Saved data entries
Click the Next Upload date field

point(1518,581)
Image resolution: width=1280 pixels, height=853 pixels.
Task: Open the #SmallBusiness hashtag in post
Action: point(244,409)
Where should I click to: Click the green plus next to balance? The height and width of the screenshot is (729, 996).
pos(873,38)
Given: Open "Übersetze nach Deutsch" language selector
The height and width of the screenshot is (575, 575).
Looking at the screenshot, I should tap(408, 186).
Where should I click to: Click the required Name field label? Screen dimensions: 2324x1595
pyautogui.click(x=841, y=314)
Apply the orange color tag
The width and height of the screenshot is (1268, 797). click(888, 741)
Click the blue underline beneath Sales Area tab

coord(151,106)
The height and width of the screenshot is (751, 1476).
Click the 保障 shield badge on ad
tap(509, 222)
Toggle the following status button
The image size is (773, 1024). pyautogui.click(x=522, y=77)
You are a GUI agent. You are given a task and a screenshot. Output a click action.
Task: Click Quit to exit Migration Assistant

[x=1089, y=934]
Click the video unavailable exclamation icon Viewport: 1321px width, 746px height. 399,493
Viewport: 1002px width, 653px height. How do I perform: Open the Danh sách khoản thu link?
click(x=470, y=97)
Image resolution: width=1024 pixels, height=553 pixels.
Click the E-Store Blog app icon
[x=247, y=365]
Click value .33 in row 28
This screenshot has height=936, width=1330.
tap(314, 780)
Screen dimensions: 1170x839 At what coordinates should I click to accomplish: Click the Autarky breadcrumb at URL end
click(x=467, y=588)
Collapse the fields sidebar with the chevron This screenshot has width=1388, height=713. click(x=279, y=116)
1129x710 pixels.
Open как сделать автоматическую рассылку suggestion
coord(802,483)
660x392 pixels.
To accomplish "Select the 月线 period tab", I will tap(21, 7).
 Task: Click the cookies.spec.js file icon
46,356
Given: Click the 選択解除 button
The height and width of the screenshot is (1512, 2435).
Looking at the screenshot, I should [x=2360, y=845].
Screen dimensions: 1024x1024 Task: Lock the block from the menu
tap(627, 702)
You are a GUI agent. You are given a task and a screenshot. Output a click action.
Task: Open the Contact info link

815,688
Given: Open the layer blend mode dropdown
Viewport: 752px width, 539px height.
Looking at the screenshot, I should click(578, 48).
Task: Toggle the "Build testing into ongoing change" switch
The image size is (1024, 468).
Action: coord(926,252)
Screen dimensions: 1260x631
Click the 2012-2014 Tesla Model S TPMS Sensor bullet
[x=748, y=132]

Work required
Would you write out the full set of records above without alteration?

Your response
Click the Next Upload date field

point(1518,581)
Image resolution: width=1280 pixels, height=853 pixels.
Task: Open the #SmallBusiness hashtag in post
Action: point(244,409)
Where should I click to: Click the green plus next to balance? The height and width of the screenshot is (729, 996).
pos(873,38)
Given: Open "Übersetze nach Deutsch" language selector
The height and width of the screenshot is (575, 575).
Looking at the screenshot, I should tap(408, 186).
Where should I click to: Click the required Name field label? Screen dimensions: 2324x1595
pyautogui.click(x=841, y=314)
Apply the orange color tag
The width and height of the screenshot is (1268, 797). click(888, 741)
Click the blue underline beneath Sales Area tab

coord(151,106)
The height and width of the screenshot is (751, 1476).
Click the 保障 shield badge on ad
tap(509, 222)
Toggle the following status button
The image size is (773, 1024). pyautogui.click(x=522, y=77)
You are a GUI agent. You are given a task and a screenshot. Output a click action.
Task: Click Quit to exit Migration Assistant

[x=1089, y=934]
Click the video unavailable exclamation icon Viewport: 1321px width, 746px height. 399,493
Viewport: 1002px width, 653px height. How do I perform: Open the Danh sách khoản thu link?
click(x=470, y=97)
Image resolution: width=1024 pixels, height=553 pixels.
Click the E-Store Blog app icon
[x=247, y=365]
Click value .33 in row 28
This screenshot has height=936, width=1330.
tap(314, 780)
Screen dimensions: 1170x839 At what coordinates should I click to accomplish: Click the Autarky breadcrumb at URL end
click(x=467, y=588)
Collapse the fields sidebar with the chevron This screenshot has width=1388, height=713. click(x=279, y=116)
1129x710 pixels.
Open как сделать автоматическую рассылку suggestion
coord(802,483)
660x392 pixels.
To accomplish "Select the 月线 period tab", I will tap(21, 7).
 Task: Click the cookies.spec.js file icon
46,356
Given: Click the 選択解除 button
The height and width of the screenshot is (1512, 2435).
Looking at the screenshot, I should [x=2360, y=845].
Screen dimensions: 1024x1024 Task: Lock the block from the menu
tap(627, 702)
You are a GUI agent. You are given a task and a screenshot. Output a click action.
Task: Open the Contact info link

815,688
Given: Open the layer blend mode dropdown
Viewport: 752px width, 539px height.
Looking at the screenshot, I should click(578, 48).
Task: Toggle the "Build testing into ongoing change" switch
The image size is (1024, 468).
Action: coord(926,252)
Screen dimensions: 1260x631
Click the 2012-2014 Tesla Model S TPMS Sensor bullet
[x=748, y=132]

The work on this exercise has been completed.